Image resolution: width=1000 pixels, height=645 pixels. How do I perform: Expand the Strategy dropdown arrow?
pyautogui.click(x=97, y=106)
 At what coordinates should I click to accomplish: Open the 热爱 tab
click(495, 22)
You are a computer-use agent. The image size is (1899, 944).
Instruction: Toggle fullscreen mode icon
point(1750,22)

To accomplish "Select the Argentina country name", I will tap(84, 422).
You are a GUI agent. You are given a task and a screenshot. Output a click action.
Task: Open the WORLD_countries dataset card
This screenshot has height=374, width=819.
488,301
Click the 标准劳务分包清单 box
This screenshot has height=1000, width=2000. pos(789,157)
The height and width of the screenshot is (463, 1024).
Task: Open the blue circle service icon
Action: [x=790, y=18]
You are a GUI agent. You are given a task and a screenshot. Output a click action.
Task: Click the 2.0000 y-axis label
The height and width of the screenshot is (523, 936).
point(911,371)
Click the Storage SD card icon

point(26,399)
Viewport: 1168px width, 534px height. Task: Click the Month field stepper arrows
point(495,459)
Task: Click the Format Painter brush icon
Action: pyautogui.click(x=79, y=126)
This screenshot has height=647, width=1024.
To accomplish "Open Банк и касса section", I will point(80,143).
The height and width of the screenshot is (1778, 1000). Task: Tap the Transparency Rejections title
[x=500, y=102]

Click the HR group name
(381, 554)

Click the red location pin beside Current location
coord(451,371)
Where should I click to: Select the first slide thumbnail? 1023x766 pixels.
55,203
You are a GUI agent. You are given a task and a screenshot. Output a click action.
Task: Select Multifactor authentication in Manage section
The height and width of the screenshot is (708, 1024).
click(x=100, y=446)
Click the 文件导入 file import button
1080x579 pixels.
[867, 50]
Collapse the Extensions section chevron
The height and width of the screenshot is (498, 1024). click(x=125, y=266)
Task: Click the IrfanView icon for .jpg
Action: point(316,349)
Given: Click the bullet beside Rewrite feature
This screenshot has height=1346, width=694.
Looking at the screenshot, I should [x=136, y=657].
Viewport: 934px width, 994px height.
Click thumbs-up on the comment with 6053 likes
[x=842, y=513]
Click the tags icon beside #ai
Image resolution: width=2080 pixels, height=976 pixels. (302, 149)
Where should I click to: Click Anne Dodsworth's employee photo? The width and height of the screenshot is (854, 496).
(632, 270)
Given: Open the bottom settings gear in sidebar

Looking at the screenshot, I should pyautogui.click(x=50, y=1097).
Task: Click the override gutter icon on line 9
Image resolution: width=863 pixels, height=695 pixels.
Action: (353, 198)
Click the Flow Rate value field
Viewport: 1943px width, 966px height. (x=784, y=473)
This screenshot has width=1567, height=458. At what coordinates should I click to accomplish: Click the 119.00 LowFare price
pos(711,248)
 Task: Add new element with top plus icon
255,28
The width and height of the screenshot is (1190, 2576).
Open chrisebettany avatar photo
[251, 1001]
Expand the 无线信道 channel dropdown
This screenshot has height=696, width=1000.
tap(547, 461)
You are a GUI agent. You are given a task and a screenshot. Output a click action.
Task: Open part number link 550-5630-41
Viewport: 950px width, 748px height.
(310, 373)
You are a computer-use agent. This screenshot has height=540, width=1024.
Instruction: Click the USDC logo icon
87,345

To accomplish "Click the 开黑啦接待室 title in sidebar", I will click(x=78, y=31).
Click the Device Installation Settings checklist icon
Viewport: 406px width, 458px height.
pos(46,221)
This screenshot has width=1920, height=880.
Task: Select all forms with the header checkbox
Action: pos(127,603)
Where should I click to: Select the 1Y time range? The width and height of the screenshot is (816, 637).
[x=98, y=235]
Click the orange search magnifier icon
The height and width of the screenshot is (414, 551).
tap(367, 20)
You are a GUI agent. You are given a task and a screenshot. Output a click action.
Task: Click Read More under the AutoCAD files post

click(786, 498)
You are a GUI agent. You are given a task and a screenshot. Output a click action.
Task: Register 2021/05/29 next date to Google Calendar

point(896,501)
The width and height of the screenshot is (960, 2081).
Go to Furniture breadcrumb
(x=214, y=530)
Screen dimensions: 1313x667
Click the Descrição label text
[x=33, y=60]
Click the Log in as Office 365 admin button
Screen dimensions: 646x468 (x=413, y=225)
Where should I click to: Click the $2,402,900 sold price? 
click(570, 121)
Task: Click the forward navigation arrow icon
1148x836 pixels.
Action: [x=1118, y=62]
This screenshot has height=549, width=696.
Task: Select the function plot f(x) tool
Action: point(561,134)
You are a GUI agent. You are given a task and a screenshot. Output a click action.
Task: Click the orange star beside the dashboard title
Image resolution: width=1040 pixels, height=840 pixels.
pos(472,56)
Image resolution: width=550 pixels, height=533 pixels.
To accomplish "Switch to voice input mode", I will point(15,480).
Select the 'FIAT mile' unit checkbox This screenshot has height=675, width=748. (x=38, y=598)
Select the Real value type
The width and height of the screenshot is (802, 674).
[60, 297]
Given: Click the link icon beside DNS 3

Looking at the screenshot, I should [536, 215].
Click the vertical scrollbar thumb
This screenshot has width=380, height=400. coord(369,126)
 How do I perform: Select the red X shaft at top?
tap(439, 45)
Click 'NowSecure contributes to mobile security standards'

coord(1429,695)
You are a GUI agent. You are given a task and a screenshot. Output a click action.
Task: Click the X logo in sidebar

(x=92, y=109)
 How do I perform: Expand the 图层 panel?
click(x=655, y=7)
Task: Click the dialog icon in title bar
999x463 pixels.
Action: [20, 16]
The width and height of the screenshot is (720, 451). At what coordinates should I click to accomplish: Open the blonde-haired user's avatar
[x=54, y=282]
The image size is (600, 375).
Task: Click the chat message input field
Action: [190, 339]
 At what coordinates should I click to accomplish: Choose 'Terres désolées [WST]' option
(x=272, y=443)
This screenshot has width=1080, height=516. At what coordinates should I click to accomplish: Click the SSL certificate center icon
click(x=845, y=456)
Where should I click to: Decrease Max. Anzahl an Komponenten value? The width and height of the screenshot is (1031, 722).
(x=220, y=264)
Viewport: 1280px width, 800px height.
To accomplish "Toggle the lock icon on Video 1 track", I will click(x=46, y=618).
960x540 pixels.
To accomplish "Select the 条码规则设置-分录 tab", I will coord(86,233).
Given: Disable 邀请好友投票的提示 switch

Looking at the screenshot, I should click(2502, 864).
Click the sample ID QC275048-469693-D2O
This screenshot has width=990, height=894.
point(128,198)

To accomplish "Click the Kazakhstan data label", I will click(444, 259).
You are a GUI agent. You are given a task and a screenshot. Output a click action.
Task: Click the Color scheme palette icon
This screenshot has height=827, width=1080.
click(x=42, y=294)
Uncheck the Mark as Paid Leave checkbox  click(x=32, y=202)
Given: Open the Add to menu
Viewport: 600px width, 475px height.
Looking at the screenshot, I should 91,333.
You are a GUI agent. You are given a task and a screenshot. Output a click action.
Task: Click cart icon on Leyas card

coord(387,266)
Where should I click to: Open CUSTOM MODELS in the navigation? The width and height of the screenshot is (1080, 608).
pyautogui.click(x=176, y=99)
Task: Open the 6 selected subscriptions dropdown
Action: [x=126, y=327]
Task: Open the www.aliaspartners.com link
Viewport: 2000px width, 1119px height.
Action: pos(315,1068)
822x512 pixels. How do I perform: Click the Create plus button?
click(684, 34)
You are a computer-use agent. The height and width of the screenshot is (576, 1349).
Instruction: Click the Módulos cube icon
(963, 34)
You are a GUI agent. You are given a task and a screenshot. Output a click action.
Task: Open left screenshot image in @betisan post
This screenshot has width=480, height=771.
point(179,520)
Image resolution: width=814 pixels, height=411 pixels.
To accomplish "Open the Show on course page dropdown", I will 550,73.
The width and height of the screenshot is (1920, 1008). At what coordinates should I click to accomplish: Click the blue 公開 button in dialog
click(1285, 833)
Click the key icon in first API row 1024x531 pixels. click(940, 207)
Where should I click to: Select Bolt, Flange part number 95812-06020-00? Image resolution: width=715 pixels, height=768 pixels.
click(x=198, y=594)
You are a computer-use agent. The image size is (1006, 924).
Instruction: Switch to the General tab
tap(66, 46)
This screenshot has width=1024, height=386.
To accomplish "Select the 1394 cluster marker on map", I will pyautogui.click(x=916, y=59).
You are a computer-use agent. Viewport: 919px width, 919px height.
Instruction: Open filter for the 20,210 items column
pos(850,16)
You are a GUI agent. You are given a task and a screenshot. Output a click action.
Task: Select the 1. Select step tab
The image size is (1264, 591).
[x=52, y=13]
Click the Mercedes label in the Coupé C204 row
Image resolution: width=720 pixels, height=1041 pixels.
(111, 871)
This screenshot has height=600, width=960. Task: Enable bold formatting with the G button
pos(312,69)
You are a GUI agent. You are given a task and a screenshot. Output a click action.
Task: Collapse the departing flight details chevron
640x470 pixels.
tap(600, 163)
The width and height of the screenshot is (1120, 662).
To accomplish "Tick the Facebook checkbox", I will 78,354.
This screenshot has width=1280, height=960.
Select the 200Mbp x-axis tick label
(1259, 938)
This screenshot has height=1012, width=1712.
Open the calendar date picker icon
──────
Lines from the one containing "640x470 pixels." through the end of the entries above must be copied exactly; include both ends and no other lines.

640x470 pixels.
tap(600, 163)
The width and height of the screenshot is (1120, 662).
To accomplish "Tick the Facebook checkbox", I will 78,354.
This screenshot has width=1280, height=960.
Select the 200Mbp x-axis tick label
(1259, 938)
This screenshot has height=1012, width=1712.
Open the calendar date picker icon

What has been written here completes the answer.